[Document section]:
Children needing help and protection in Bradford are made to wait while others are “subject to unnecessary and disproportionate social work processes,” Ofsted has said in an ‘inadequate’ judgment of the council’s children’s services.
Inspectors who visited the West Yorkshire authority last month found services had “rapidly deteriorated” over the past 12 months, with “serious failures in social work practice” leaving children at risk of significant harm.
At the council’s last full inspection in 2014 it was judged to require improvement, with some ‘good’ elements.
Ofsted’s report said the departure of a “significant number” of experienced social workers at a time of rising demand had played a big part in Bradford’s decline, with inconsistent practice identified in many areas.
The council’s fostering service, described by an internal report as being in danger of “breakdown” after cuts were announced last year, also continued to face problems.
While inspectors acknowledged senior leaders’ efforts to turn services round, they said there was “insufficient prioritisation being given to ensuring that children’s lived experiences were at the centre of service improvements”.
Most of the biggest issues uncovered by Ofsted were within Bradford’s help and protection services, which were judged ‘inadequate’.
Inspectors found that while the council’s multi-agency safeguarding hub (MASH) benefited from a “sizeable” commitment of internal and partnership resources, it remained ineffective with too many children’s cases closed or stepped down to early help.
They added that all contacts were subject to an “extensive” duty social work review, contravening national guidelines in some cases because consent had not been agreed in the absence of child protection concerns.
“This leads to too many children being subject to unnecessary and disproportionate social work processes, while others who need help and protection are not prioritised,” the report said. “Children are inappropriately interviewed by partner agencies, sometimes without parental consent, to gain their views or their versions of events to inform social care decision-making.”
Trusting relationships ‘limited’
Inspectors said delays in assessments and decision-making hindered children’s access to timely help.
Some children on child protection plans were not seen by social workers when they should be, causing cases to drift and “limiting their ability to form stable and trusting relationships… [impacting] on the timeliness of direct work”. Conversely, other children were taken off plans before their needs had been addressed or situations had improved.
Inspectors recorded pockets of good work, with Bradford’s multi-agency child sexual exploitation hub “ensuring a thorough analysis of risk through daily meetings [with work] underpinned by solid information-sharing [and] detailed research”.

[Goal 1]:
Reproduce the stretch of the Bradford children's services article from "Children needing help" through "of significant harm.".
[Goal 2]:
Write the next part of the article on Ofsted's judgment of Bradford's children's services, picking up after its final sentence.

[Information shown]:
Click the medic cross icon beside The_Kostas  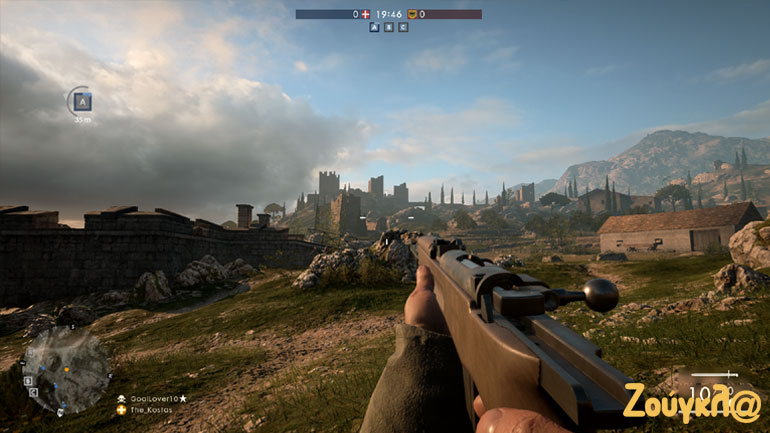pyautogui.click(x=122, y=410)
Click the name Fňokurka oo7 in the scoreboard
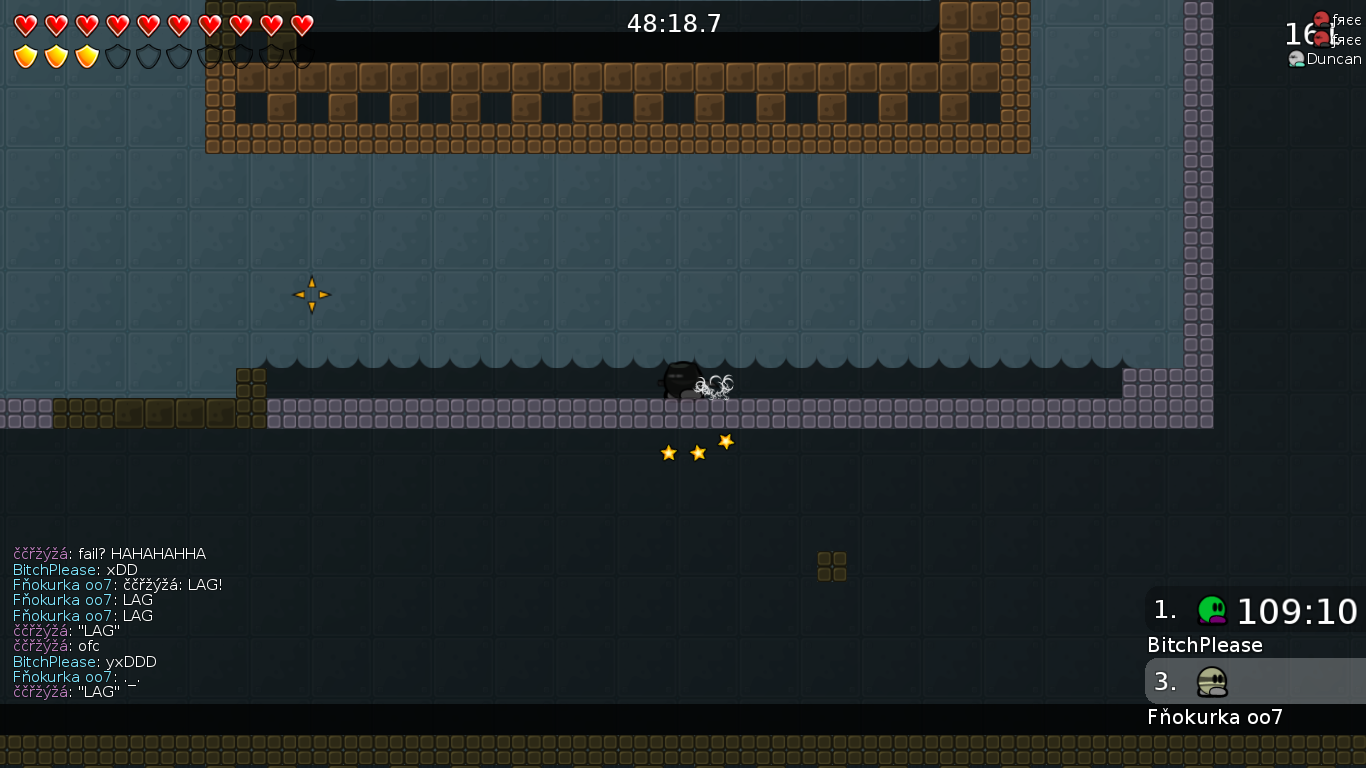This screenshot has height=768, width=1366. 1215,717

==

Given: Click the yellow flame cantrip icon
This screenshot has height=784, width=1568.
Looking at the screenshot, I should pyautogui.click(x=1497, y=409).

[Expected answer 1]:
Children needing help and protection in Bradford are made to wait while others are “subject to unnecessary and disproportionate social work processes,” Ofsted has said in an ‘inadequate’ judgment of the council’s children’s services.
Inspectors who visited the West Yorkshire authority last month found services had “rapidly deteriorated” over the past 12 months, with “serious failures in social work practice” leaving children at risk of significant harm.

[Expected answer 2]:
But other groups of young people, for instance homeless 16- and 17-year-olds, were poorly catered for. “[They] are not assessed by social workers to ensure their full needs are identified or that they are appropriately supported, or to ensure protective action is taken,” inspectors said.
Foster placements ‘not meeting needs’
Services for looked-after children in Bradford were graded ‘requires improvement’, with inspectors acknowledging that senior managers were addressing some issues, for instance by investing in edge-of-care services. Despite inconsistencies, Ofsted’s report observed that “most children in care benefit well from the support of social workers”.
Fostering, however, which the council’s own 2017 review said could face “breakdown within two years” because of an “excessive” decline in carer recruitment, was identified as an area of concern.
Ofsted said the council’s efforts to secure placements close to children’s home areas had in some cases been undermined by poor assessments and decision-making that led to placement breakdown. A lack of local sufficiency was resulting in children winding up in placements that did not meet their needs, causing them “further instability”.
“Feedback from foster carers was variable, with some reporting a good level of support, while others who requested to speak to inspectors, described support as being poor,” the report said. “Not all foster carers are provided with mandatory training, including on safeguarding issues.”
Shortly before the inspection report was published, Jane Collins, vice-chair of the IWGB Foster Carers Union, told Community Care that ongoing concerns about Bradford’s fostering service had been raised to Ofsted by a number of whistleblowers.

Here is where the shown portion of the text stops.